One of the major influences in my martial life was Ray Medina. One of my best friends Roger White and brother cop (patrol and detectives), and Roger introduced me to Ray in 1986 because he knew my personal frustrations with classic martial arts, dating back to 1972.
Ray was already a karate-kickboxing champion fighter in our region but he’d discovered the Bruce Lee world, Dan Inosanto and Paul Vunak. Jeet June Do and Filipino martial arts, Thai, Shoot, Silat and that unique street fighting that Vunak pioneered in the 1980s. Ray was traveling back and forth to then the “Mecca” – Los Angeles for all this. And was addicted to seminars.

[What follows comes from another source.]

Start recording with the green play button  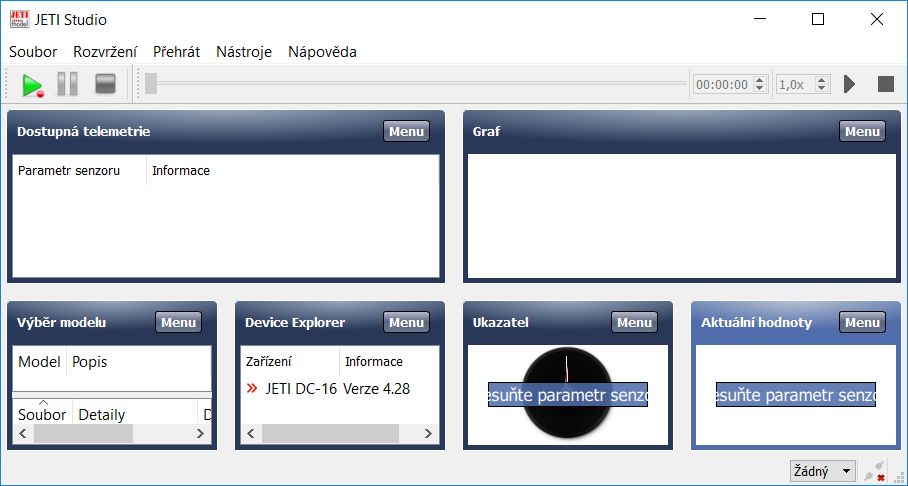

I “hired” Ray to teach me and basically several days a week for years we’d meet. At this point money was no object. Addiction is addiction. We’d meet up and I’d ask, “What are we doing today, Ray?” And it took a while to figure it out but basically we did what HE needed to work on, not me, which meant him beating me up quite a bit, under the guise of teaching me. BUT…I learned a lot. You can still learn a lot that way and of course I got to experiment on him too. I recall that Inosanto said that he did this with Bruce Lee, and Lee would wind up beating Dan up a lot. “Basically I was Bruce’s punching bag,” Inosanto said once.
Ray and I started hosting the big names in our city. I began attending seminars with him and I quickly learned that we were both interested in visiting systems and arts, but only to learn how to beat them. We were like spies in ememy camps. Many if not most seminar (and class) attendees attend to learn those arts, embrace them, get rank, to eventually teach them. Early on I learned that our spy motive was to learn how to beat what every one else was doing, not replicate it, join it, or worship it.
True, we were both card-carrying martial addicts, but for Ray he was spying because of the fighter in him. For me, I was spying because I had to arrest people. So, we would study material with the sole purpose of beating it. Inadvertantly, we did learn other systems and arts but sort of, from this ass-backwards, spy way.
Ray eventually died of a stomach cancer. Through the years he knocked me out several times when kickboxing, but he also knocked some sense into me which was worth more that those occasional, nausea-LSD-like, TKO dreams and the occasional vomiting.